### Cosa fare
Prosegui il brano sui pesticidi nell'acqua dei comuni di Buenos Aires e sull'avvocato Fernando Cabaleiro, ripartendo dopo la sua ultima frase.

### Brano riportato
::::
Tra il 2020 e il 2021, alcune organizzazioni autogestite hanno effettuato test sulla qualità dell’acqua in diversi comuni di Buenos Aires. A Lobos sono stati trovati 11 pesticidi nelle falde acquifere; A Tandil ne hanno trovati 16, mentre a General Pueyrredón hanno rilevato alti livelli di glifosato in 5 casi. A La Matanza una scuola ha denunciato un caso di avvelenamento da glifosato in un’intera famiglia e a Exaltación de Cruz hanno riscontrato la presenza di pesticidi nell’acqua del rubinetto.
[“La giustizia ha una visione estrattivista.
Ma è importante interpretarla e non rimanere zitti”]
L’auto di Fernando Cabaleiro, avvocato ambientalista, corre bruscamente lungo le strade sterrate che costeggiano la scuola. “Molti agricoltori si riempiono la bocca parlando di buone pratiche e poi lanciano in giro taniche di pesticidi”, spiega l’avvocato. Le taniche, sottolinea Cabaleiro, permettono di avere una specie di relazione tra la quantità di pesticidi che utilizzano in coltivazioni e gli ettari dichiarati. “Quando imboschi le taniche di pesticidi, occulti quindi anche gli ettari di terreno coltivati”, spiega. “Ecco perché molti le nascondono o le buttano là fuori. Perché a molti terreni mancano i documenti”.
Cabaleiro era presente nella maggior parte delle lotte ambientaliste promosse dalle assemblee e organizzazioni dell’incontro. Di fatto, ciò è stato denunciato penalmente da Patricia Bullrich nel 2018, quando l’attuale candidata alla presidenza era al vertice del Ministero della Sicurezza. Cabaleiro faceva parte di un gruppo di avvocati che rappresentava la comunità mapuche nel contesto della ‘desaparición’ forzata di Santiago Maldonado.
::::
### Dati

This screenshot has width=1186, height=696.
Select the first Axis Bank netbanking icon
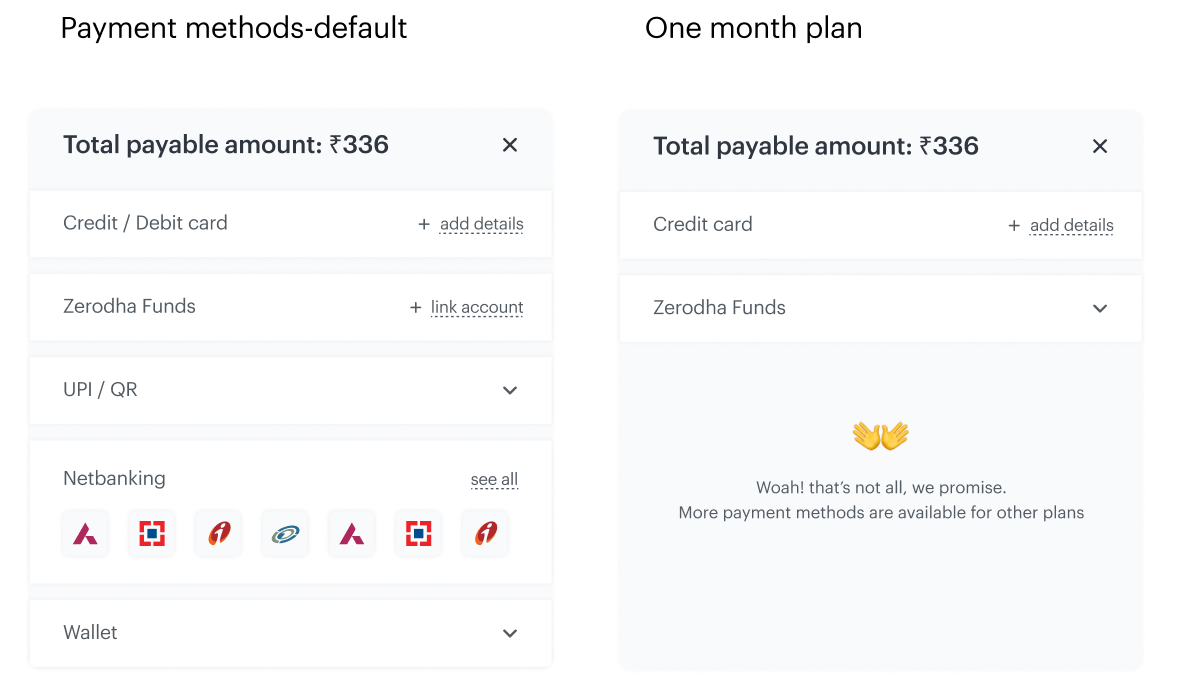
::::
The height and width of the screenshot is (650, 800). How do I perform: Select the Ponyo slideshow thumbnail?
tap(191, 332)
::::
### Risultato
La sua storia con la difesa dell’ambiente, però, inizia molto prima, in un caldo pomeriggio del 2007, nella cittadina bonaerense di Alberti. Fernando era andato a trovare la madre insieme ai suoi figli, quando sentì il rumore di un piccolo aereo fuori dalla casa. Quando uscì, vide l’aereo rilasciare un liquido ambrato praticamente a pochi metri da dove stavano.
Quando ha chiesto alla madre se sapeva cosa stesse succedendo, lei rispose: “stanno fumigando” e si grattò il braccio. “Pizzica solo un po’”, spiegò con una tranquillità che lo preoccupò molto. L’immagine di sua madre che si gratta il braccio gli fece portare avanti una battaglia giudiziaria che a tutt’oggi non abbandona: il diritto a vivere in un ambiente sano.
L’auto frena sul ciglio di un campo. Il pascolo, opaco, morbido, sembra un tavolo da biliardo. Tra l’erba c’è una tanica bianca buttata. Possibile che sia lo stesso che Elisinda guardava dalla sua finestra a Córdoba o quelli usati vicino alle scuole di Buenos Aires? “Non c’è biodiversità. Vedi la morte”, dice Cabaleiro. “Questo è il risultato del modello attuale”.
Delle lotte giudiziarie recenti, l’avvocato sottolinea quella di Lobos, dove un’organizzazione ha promosso in agosto il progetto PIS (Pesticida Inserito Silenziosamente). Consisteva nel prelevare campioni di urina da diversi residenti di quella località dove erano state rilevate grandi quantità di pesticidi. Un abitante su sei della città, spiegava il rapporto finale, risultava contaminato.
Ciò ha consentito di presentare una misura precauzionale per aumentare le distanze di fumigazione tra i terreni e la popolazione. Oggi, secondo la normativa vigente, sarebbe di 500 metri. “Le distanze sono un palliativo perché molti non le rispettano ”, spiega Cabaleiro.
“Aiutano, ma finché non smetteranno di usare veleno, i dati dei malati non diminuiranno”. Le azioni giudiziarie, tuttavia, hanno un effetto deterrente. Molti giudici di primo grado di solito accettano le denunce di contaminazione, costringendo le aziende a smettere di fumigare o ad abbandonare il sito. Ma quando il caso arriva alla Corte Suprema, tutto cambia. “La giustizia ha una visione estrattivista . Ma è importante interpellarla e non restare in silenzio”, dice l’avvocato.
Il tramonto alla scuola Kelu Mula è in arrivo. I teli arancioni si sfumano e per Margot Goycochea, 79 anni, una delle fondatrici dell’Incontro dei Popoli Fumigati, non esiste cartolina più bella. “Bisogna guardare di più le stelle”, dice. Goycochea realizzò il primo incontro a Los Toldos, provincia di Buenos Aires, negli anni ’90.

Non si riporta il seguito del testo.